According to the investigation, Uighur Muslims outside the camps "are subjected to sexual violence through coercive birth prevention procedures, including forced sterilization, IUD placements, abortions, and unknown injections or medication stopping menstrual cycles."

These measures, the report finds, are state-sanctioned efforts to prevent the Uighur population from growing, and the situation is yet more violent in detention facilities, where women are subjected to "mass rape, sexual and physical abuse" perpetrated by security officials.
There is significant public evidence, based on government statistics and corroborating testimony, demonstrating that China is engaged in a deliberate and systematic program of preventing Uyghur births in tandem with the mass internment drive.
Government documents from 2019 show that 14-34 per cent of "all married women of childbearing age" in rural Uighur regions were targets of forced sterilisation, many of whom underwent the procedure without knowing about it beforehand.

Camp internment also serves as a strategy of birth prevention. The two most cited reasons for detention are "birth policy violations" and young people of child-bearing age deemed "unsafe", according to the report.

Between 2015 and 2018, growth rates in the two largest Uighur prefectures decreased by 84 per cent, and in 2019 just three per cent of married women of age in two prefectures gave birth.

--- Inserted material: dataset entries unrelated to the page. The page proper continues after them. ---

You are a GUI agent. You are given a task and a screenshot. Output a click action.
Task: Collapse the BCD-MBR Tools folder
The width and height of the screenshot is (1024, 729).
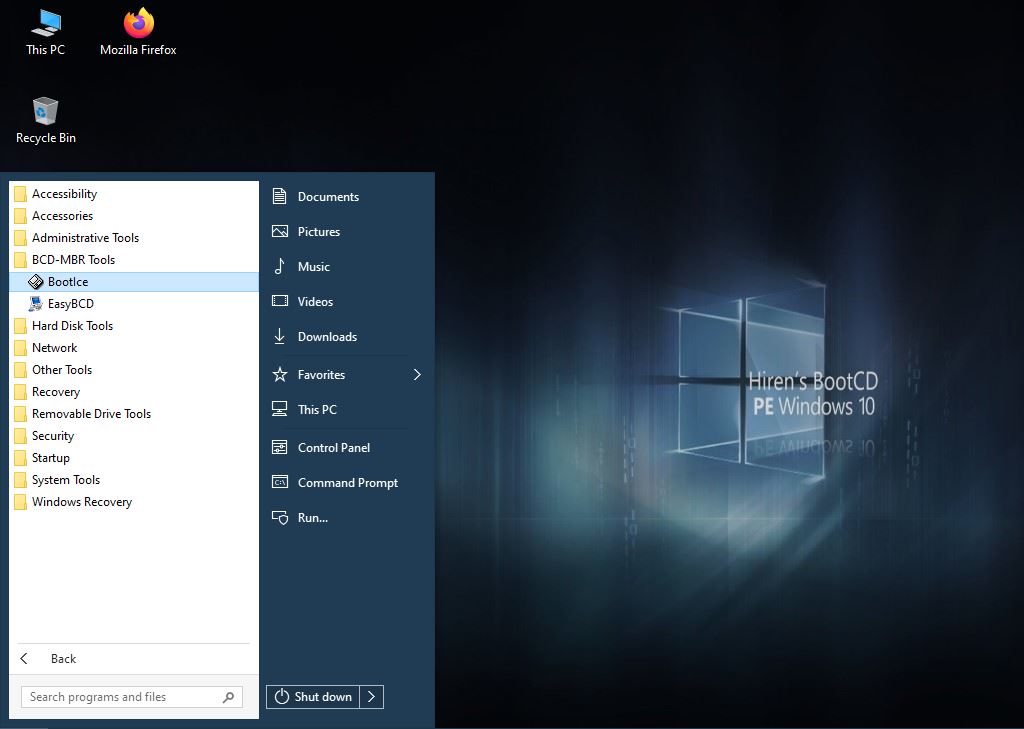click(x=73, y=260)
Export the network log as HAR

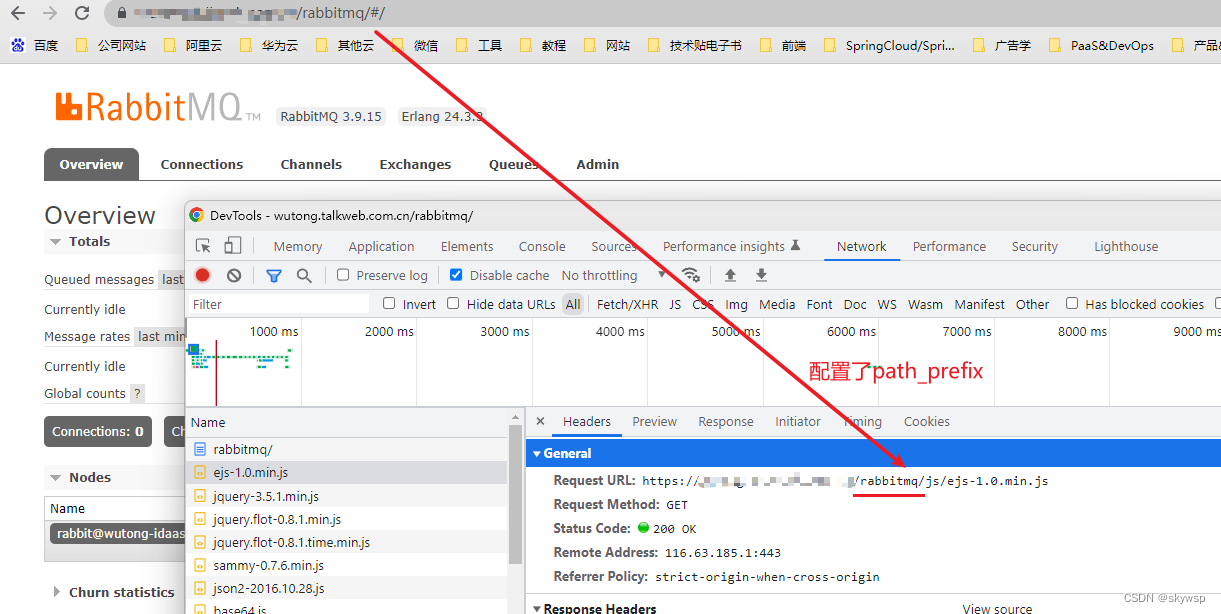tap(760, 275)
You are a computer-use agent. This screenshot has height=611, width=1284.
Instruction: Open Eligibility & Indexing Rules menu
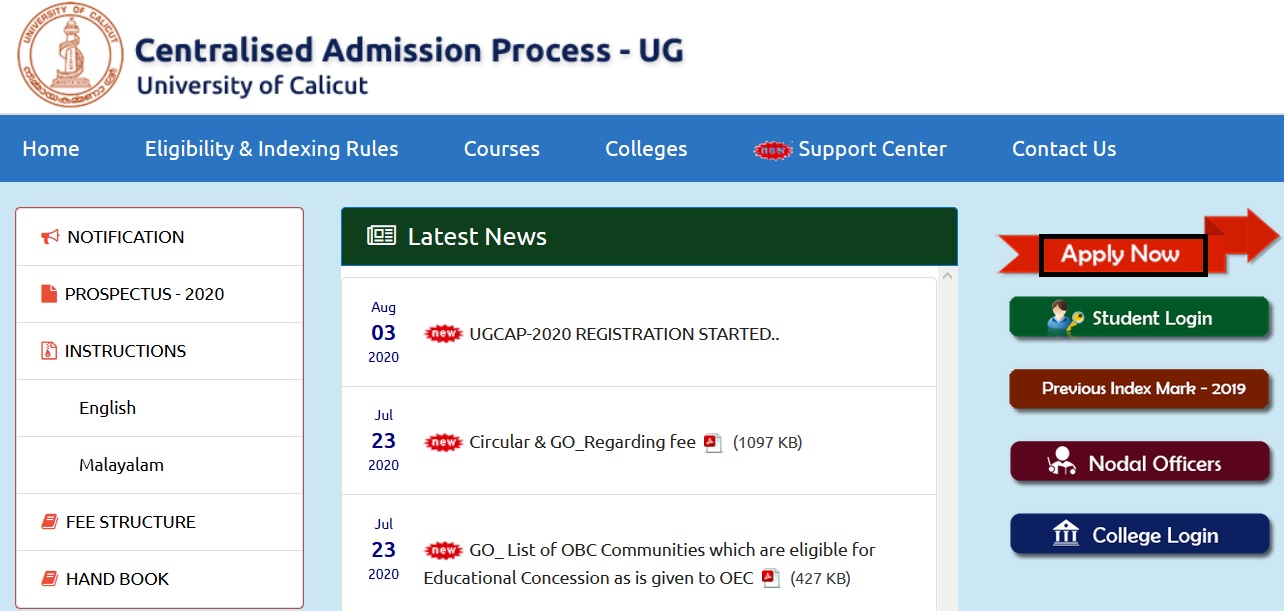(271, 149)
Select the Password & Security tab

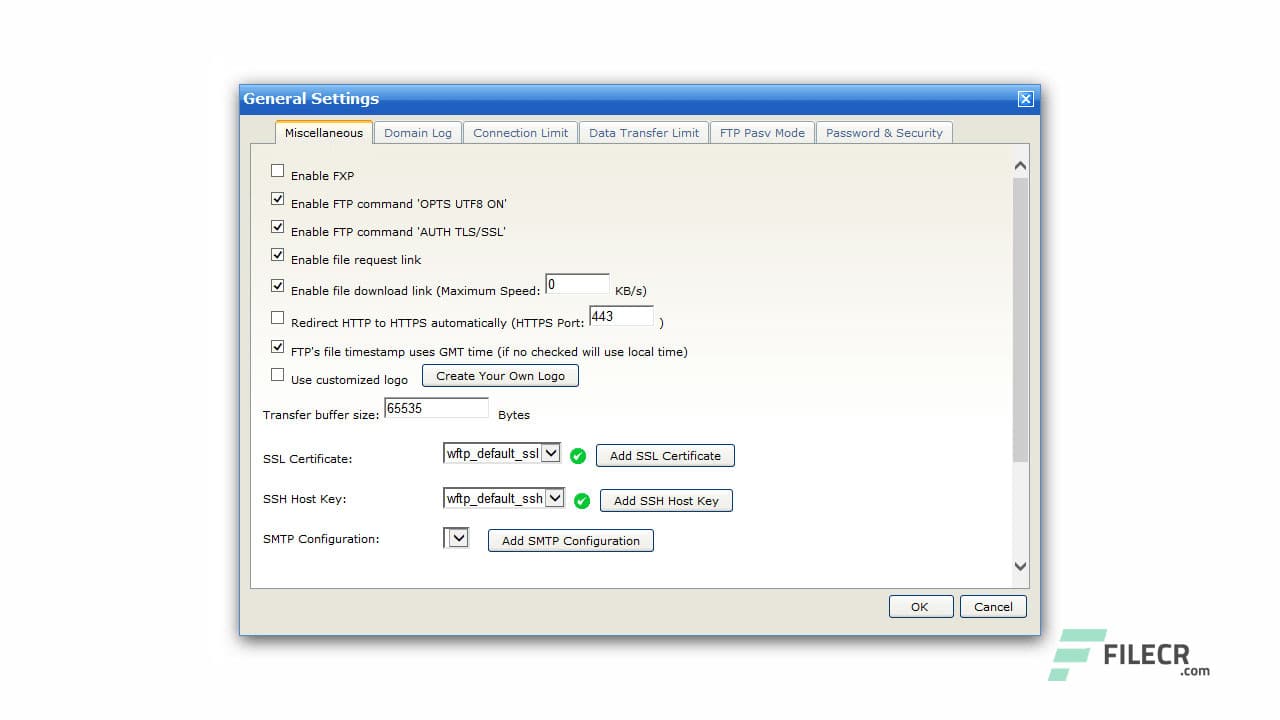tap(884, 132)
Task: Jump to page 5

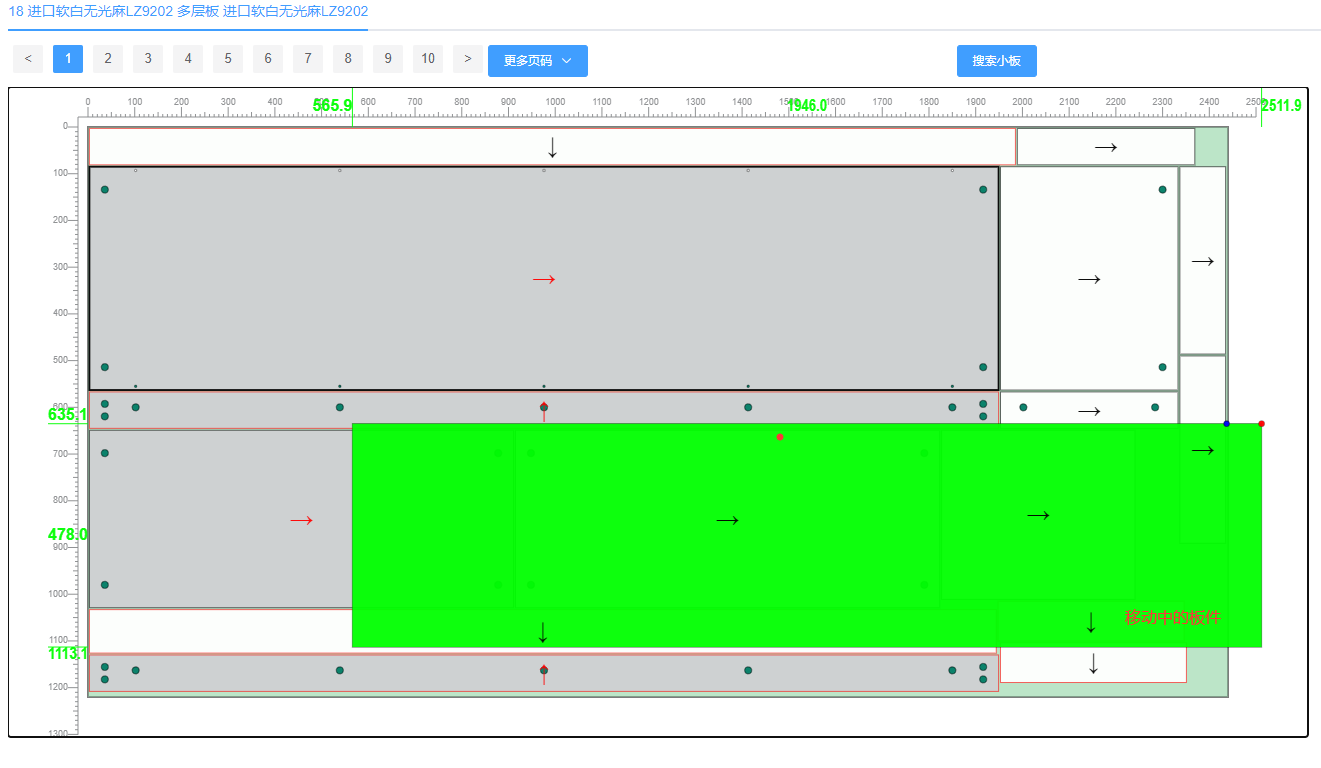Action: pyautogui.click(x=228, y=59)
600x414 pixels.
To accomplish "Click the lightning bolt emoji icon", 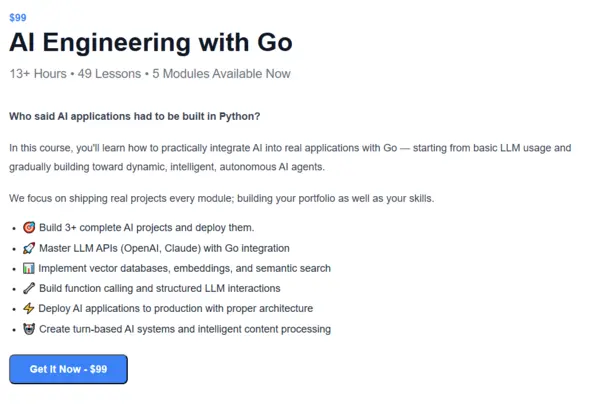I will [29, 308].
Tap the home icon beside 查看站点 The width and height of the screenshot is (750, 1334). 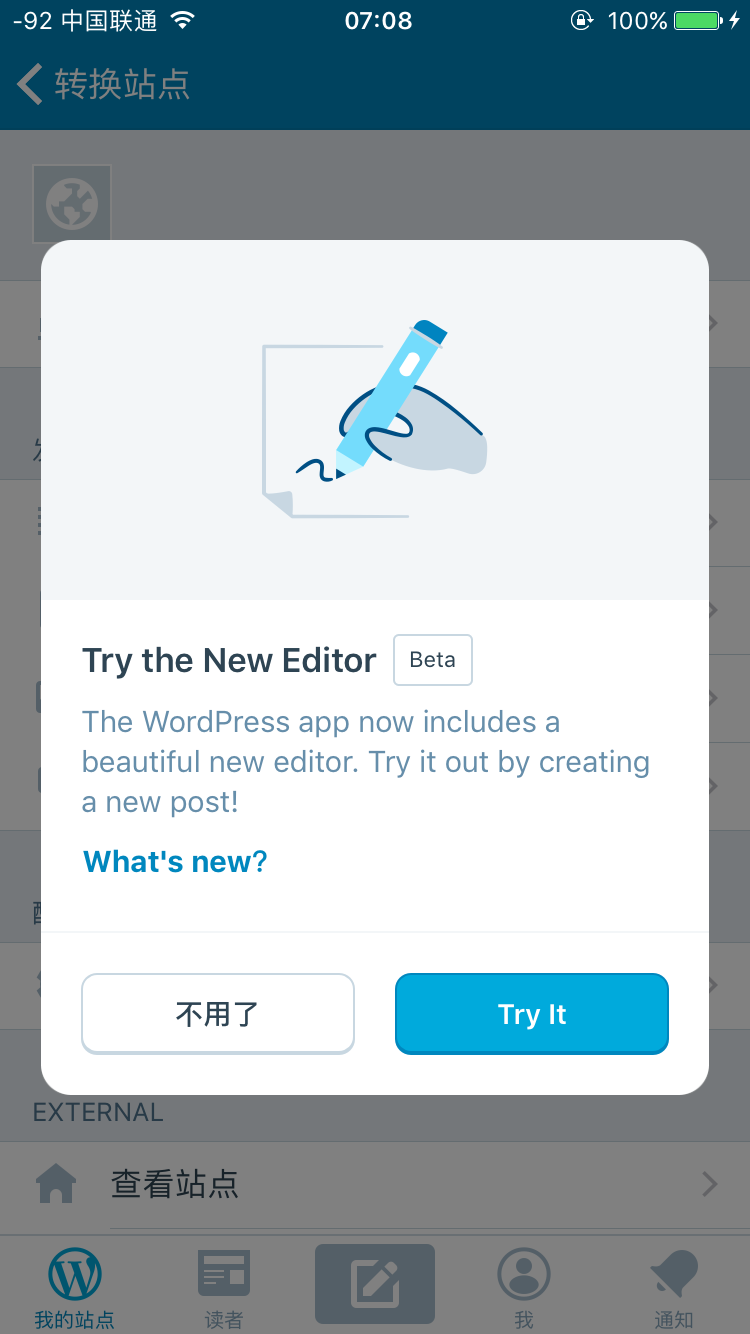pyautogui.click(x=56, y=1185)
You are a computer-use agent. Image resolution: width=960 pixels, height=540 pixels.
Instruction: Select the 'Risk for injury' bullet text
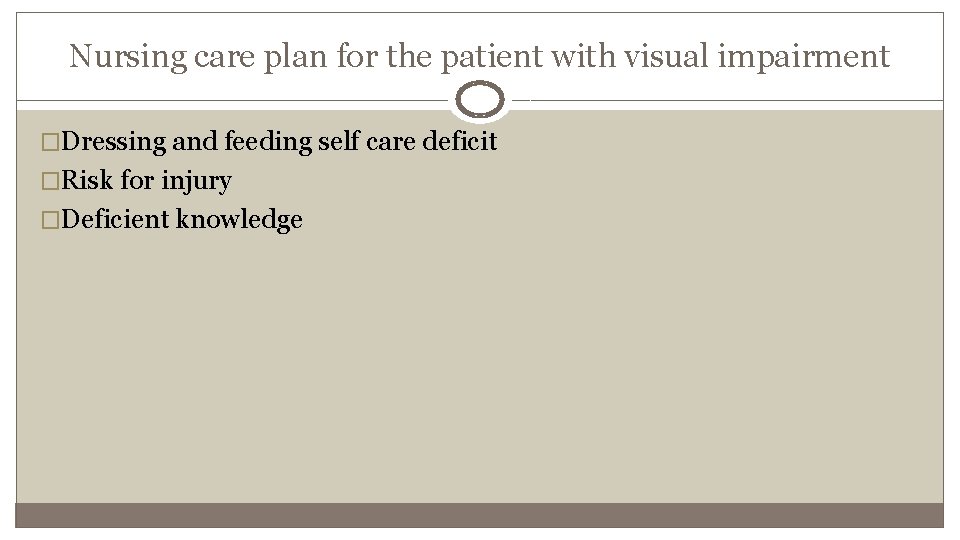[x=146, y=181]
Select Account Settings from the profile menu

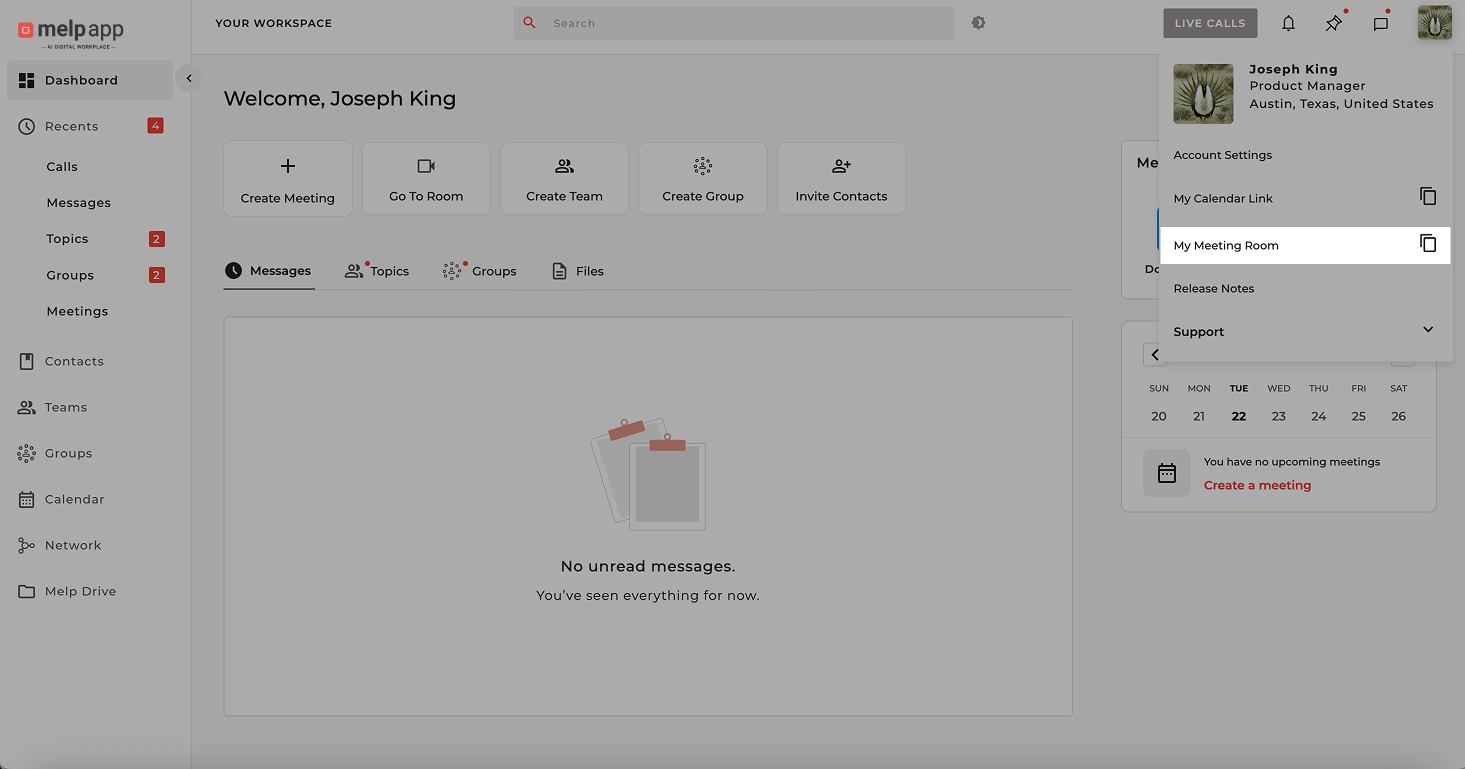click(1223, 154)
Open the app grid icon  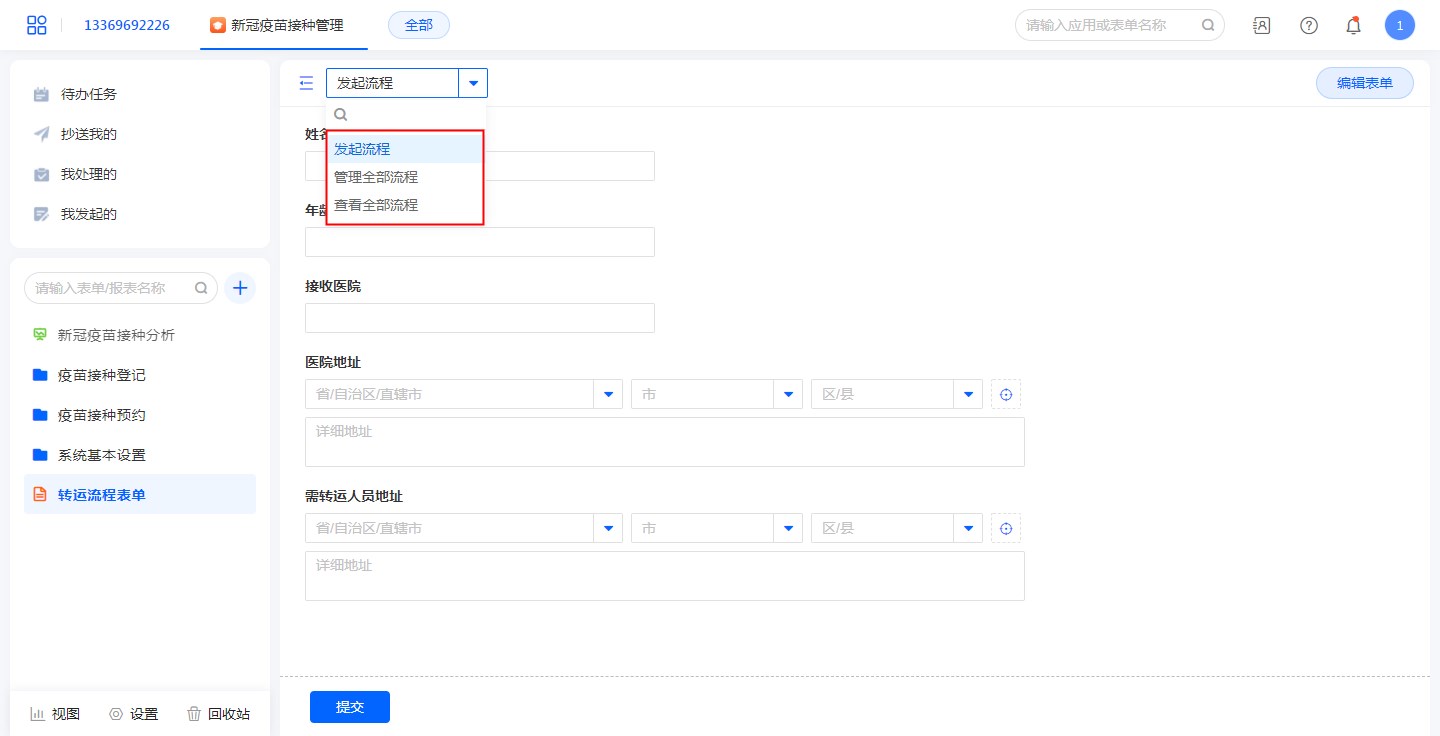(37, 25)
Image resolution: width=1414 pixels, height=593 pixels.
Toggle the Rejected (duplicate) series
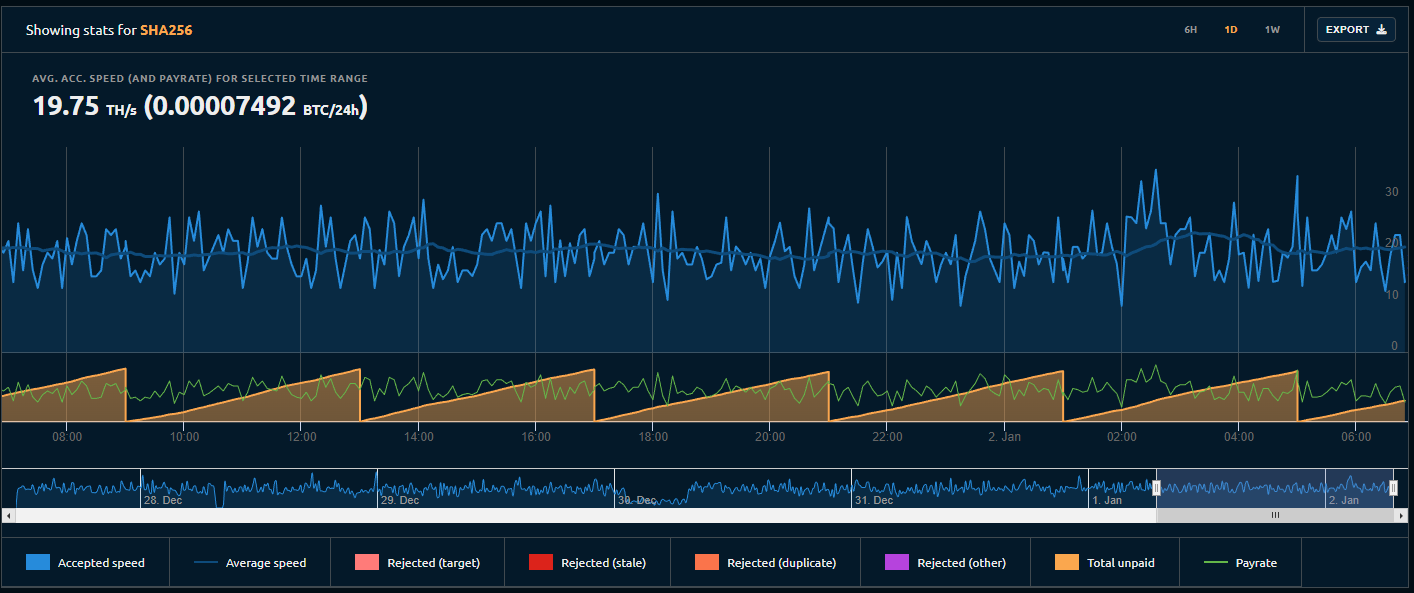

Cultural erasure and the intent to destroy

Researchers also found that textbooks on Uighur culture were removed from schools in Xinjiang, and camps were hotbeds of cultural brainwashing.

The intent to destroy the Uighurs was also found in explicit detail among Chinese officials.

Camp guards reportedly informed detainees that they were following the orders of a document from the government instructing that the internment system remain in place "until the whole nation, Kazakhs, Uyghurs, and other Muslim nationalities, would disappear ... until all Muslim nationalities would be extinct."

In 2017, the Party Secretary for Yarkand County, where nearly all 900,000 residents are Uighur, gave a speech at a rally in a public square as part of President Xi’s campaign in the region, urging party members to "wipe them out completely … Destroy them root and branch."

The security chief of a township in Kashgar reportedly said, referring to Uighur Muslims, "You can’t uproot all the weeds hidden among the crops in the field one by one—you need to spray chemicals to kill them all … re-educating these people is like spraying chemicals on the crops."

What next for China?

China has consistently denied the existence of internment camps, calling them "re-education centres", and it continues to deny accusations of genocide.

The report by the Newlines Institute for the first time lays out the charges in the context of international law and in relation to a convention of which China is a signatory.

"China bears State responsibility for an ongoing genocide against the Uighur, in breach of the Genocide Convention."

Genocide is illegal under international law, and those charged will have to face an international tribunal.

Speaking to The New Arab, lawyer and co-author of the report, Rayhan E. Asat, hopes this will "galvanise" the international community.
I envision that this independent finding of China's breach of its obligations under the Genocide Convention would galvanize all bystander countries to join the US, Canada, and The Netherlands to finally put a stop to the horrors inflicted on the victims of the concentration camps in the 21st century.

"It has been almost five years since my brother, Ekpar Asat, was illegally imprisoned in one of these camps," Asat said.

"What he and I have been enduring is unimaginable. I hope to see serious diplomatic accountability on the part of every country, especially those Muslim nations that have either remained silent or even endorsed China's genocide.

"The findings and final determination of our study show that the world has no choice but to stand up for what is right."